SIPP providers for pensions

Pension planning has come on in very fast in recent years, not least because of the development of self invested personal pensions (Sipp). Savers are now able to choose from a wider range of assets, where once they were limited to a choice.

Nine out of ten SIPP investors believe they can outperform a professional pension fund manager. Over half want to take control of investment decisions. Nearly a fifth (17%) says the tax relief is too good an opportunity to pass up.

Before to April 2006, a tax resident of the United Kingdom, under 76 years of age can contribute up to £3,600 in a single tax year. After April 2006, £215,000 is the maximum contribution upon which tax relief can be claimed, or your earnings, whichever is the lower.

The National Pension Adviser has a list of financial consultants who are SIPP providers and offer professional advice on investment of your pension.

One of the major investment areas open to SIPPS is property. Essentially, SIPP schemes can own retail or commercial property that can be let to one’s own company.

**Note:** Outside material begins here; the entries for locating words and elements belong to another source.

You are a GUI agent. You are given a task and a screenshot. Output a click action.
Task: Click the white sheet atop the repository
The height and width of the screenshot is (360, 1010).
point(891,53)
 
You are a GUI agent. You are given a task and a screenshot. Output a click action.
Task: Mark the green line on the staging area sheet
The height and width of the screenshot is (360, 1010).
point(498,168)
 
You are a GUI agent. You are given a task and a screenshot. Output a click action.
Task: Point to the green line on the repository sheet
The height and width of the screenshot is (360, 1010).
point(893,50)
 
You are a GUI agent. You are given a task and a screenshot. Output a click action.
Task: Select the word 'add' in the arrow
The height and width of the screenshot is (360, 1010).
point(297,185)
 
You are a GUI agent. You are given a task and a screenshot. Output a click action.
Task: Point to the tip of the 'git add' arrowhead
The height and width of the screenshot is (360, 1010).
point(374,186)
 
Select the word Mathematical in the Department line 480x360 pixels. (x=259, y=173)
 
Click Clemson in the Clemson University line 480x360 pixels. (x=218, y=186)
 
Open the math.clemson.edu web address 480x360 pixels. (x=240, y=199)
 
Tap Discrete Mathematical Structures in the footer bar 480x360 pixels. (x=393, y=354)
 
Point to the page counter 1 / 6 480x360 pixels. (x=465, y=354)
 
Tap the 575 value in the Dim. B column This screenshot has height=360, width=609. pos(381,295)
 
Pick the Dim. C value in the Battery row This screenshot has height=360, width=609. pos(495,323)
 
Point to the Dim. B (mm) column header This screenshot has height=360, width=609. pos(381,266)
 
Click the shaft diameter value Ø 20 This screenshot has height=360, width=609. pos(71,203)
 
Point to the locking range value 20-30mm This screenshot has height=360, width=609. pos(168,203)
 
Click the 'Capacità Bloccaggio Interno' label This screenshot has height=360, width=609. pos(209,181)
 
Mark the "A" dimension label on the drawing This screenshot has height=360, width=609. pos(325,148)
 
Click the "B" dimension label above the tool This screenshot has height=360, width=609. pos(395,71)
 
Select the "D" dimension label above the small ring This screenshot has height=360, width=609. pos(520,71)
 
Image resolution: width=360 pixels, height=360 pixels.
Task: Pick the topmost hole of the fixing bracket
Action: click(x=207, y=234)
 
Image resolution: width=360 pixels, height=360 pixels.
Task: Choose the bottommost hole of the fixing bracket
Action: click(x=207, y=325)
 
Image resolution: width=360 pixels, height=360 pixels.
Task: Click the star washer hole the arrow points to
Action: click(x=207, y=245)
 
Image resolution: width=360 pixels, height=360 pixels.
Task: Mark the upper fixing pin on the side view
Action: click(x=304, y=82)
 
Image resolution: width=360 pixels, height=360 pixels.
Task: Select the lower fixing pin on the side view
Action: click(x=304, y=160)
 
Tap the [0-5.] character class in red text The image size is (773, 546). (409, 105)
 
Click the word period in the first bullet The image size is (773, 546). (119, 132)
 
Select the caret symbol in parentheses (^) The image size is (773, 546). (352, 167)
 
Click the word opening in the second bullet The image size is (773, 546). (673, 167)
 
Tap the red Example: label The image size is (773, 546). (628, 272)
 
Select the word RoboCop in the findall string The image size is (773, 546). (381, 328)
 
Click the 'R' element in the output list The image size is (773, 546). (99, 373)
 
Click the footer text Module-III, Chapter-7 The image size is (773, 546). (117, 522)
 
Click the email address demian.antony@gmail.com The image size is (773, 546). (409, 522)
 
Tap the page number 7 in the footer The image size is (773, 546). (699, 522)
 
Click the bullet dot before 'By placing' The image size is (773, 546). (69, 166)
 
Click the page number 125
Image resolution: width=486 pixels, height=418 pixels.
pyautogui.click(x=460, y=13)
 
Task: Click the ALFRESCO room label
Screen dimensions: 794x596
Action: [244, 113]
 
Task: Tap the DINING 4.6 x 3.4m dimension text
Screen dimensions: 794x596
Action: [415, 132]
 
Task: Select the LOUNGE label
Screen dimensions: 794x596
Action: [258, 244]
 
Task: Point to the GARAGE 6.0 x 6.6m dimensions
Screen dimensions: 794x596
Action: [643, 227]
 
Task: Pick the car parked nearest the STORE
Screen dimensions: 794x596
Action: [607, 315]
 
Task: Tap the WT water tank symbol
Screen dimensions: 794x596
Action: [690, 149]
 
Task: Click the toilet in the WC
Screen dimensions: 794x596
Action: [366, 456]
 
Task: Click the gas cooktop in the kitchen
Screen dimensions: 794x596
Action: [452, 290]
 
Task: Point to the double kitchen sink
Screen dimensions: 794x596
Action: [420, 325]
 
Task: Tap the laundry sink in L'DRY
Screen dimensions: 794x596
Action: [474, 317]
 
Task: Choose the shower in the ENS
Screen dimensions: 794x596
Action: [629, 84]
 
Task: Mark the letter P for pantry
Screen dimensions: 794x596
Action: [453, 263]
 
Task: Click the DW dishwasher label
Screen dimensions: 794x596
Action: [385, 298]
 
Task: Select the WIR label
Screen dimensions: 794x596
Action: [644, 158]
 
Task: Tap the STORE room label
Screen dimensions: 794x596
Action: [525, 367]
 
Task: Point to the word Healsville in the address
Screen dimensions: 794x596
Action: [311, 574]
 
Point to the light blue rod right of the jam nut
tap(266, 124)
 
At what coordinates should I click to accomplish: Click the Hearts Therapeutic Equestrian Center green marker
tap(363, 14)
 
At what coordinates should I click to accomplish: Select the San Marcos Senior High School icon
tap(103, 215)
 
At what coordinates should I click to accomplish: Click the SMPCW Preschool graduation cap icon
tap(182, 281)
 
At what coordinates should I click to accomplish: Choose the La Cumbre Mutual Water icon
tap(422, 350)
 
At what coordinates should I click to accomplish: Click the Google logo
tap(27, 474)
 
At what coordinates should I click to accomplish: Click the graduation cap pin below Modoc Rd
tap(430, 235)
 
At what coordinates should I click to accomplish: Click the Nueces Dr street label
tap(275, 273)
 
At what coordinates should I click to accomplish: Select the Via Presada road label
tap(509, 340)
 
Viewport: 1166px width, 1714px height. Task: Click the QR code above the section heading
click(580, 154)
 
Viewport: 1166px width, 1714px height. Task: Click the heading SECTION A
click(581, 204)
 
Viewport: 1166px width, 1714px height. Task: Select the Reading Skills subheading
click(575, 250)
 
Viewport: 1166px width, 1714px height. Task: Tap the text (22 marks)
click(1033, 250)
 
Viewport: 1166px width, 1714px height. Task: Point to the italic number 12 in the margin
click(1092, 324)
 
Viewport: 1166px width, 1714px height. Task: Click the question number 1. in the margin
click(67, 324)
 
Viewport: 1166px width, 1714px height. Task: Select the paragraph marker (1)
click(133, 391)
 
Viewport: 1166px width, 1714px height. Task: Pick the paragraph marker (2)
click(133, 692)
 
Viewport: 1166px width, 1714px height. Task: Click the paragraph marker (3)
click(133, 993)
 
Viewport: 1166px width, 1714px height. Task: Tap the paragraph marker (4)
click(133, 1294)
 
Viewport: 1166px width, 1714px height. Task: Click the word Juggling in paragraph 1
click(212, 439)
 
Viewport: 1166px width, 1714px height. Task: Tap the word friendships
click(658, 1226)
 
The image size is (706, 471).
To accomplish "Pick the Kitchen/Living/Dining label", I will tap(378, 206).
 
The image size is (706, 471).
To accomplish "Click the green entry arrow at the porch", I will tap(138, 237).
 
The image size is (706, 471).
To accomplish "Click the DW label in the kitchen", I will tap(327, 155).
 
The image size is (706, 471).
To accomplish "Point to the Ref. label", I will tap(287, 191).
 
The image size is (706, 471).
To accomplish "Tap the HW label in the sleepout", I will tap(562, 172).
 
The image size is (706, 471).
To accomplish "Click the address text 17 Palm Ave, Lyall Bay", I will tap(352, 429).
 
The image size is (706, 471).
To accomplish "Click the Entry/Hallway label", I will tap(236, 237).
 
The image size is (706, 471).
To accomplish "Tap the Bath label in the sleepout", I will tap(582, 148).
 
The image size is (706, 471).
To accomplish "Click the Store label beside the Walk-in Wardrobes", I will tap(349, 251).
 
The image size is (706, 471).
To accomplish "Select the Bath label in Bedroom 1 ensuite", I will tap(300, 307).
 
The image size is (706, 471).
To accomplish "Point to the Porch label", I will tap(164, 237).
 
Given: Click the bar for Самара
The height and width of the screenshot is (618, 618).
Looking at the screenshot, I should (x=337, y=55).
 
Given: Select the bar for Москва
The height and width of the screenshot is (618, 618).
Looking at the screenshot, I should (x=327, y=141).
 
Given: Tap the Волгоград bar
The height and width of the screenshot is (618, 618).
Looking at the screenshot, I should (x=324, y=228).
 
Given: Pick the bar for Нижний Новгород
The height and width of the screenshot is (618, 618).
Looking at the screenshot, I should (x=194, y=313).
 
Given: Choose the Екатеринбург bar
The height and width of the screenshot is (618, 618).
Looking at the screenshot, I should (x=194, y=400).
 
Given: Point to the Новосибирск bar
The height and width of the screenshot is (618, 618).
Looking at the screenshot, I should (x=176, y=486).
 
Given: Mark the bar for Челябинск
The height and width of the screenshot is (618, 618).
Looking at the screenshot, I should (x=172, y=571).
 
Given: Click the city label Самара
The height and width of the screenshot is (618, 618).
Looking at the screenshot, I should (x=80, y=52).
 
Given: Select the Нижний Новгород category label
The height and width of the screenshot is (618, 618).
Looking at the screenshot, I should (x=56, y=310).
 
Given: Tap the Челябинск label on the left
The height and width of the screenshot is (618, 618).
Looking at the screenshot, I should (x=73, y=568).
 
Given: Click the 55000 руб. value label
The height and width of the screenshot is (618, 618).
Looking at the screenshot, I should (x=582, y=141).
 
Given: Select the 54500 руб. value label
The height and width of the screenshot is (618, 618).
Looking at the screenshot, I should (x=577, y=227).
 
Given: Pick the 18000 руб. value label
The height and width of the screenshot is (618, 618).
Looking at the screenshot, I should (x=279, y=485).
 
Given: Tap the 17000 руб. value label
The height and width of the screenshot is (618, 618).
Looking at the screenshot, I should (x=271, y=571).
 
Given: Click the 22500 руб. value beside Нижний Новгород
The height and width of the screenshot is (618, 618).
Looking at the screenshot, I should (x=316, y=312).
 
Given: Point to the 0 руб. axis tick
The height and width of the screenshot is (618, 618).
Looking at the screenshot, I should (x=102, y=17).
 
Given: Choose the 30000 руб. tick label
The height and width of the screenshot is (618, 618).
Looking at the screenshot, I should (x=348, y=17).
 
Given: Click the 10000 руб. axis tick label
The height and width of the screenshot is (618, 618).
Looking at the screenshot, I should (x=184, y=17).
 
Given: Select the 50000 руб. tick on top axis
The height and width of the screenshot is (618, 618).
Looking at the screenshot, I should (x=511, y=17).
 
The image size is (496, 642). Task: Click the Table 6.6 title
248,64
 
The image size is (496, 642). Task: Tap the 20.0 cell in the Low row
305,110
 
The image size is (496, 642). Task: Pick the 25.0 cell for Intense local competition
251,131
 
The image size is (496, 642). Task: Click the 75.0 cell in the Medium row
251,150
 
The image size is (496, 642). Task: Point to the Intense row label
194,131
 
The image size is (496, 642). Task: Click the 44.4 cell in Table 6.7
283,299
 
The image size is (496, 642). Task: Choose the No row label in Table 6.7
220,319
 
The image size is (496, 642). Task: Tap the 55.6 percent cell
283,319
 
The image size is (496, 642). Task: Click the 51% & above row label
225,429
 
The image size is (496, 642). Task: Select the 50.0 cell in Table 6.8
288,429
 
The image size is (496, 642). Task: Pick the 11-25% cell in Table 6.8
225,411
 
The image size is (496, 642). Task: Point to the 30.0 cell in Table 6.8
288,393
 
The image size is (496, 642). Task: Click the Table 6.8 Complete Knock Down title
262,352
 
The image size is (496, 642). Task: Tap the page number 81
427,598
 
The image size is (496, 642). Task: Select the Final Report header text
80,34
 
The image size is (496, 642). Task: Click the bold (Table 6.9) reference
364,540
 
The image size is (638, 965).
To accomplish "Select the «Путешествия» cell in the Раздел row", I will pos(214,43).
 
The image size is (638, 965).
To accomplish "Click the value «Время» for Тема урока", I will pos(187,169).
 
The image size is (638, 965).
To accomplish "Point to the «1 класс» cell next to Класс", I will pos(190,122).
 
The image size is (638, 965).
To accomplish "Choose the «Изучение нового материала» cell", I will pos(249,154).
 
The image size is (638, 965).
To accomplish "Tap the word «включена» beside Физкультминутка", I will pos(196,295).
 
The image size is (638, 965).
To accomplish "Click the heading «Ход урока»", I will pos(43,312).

Pay £8,000 into your SIPP and the Inland Revenue will automatically rebate £2,000 back to your account. And if you are a higher rate tax payer you can claim a further £2,000 back via self assessment, turning a £6,000 contribution into a £10,000 pension fund without risking a penny, a 66% return.

You can hold a wide variety of investments in your SIPP. These include a mix of cash, shares, gilts, bonds, alternative investments, including futures, options and investment funds, and commercial property.

Personal pensions are usually provided by insurance companies and they often limit your choice of investment to a number of investment funds normally managed by the insurance company. A SIPP should be viewed as a tax efficient wrapper into which you can invest almost any type of financial asset. Although a SIPP may be provided by an insurance or investment company, it can also be provided by specialist SIPP administrators.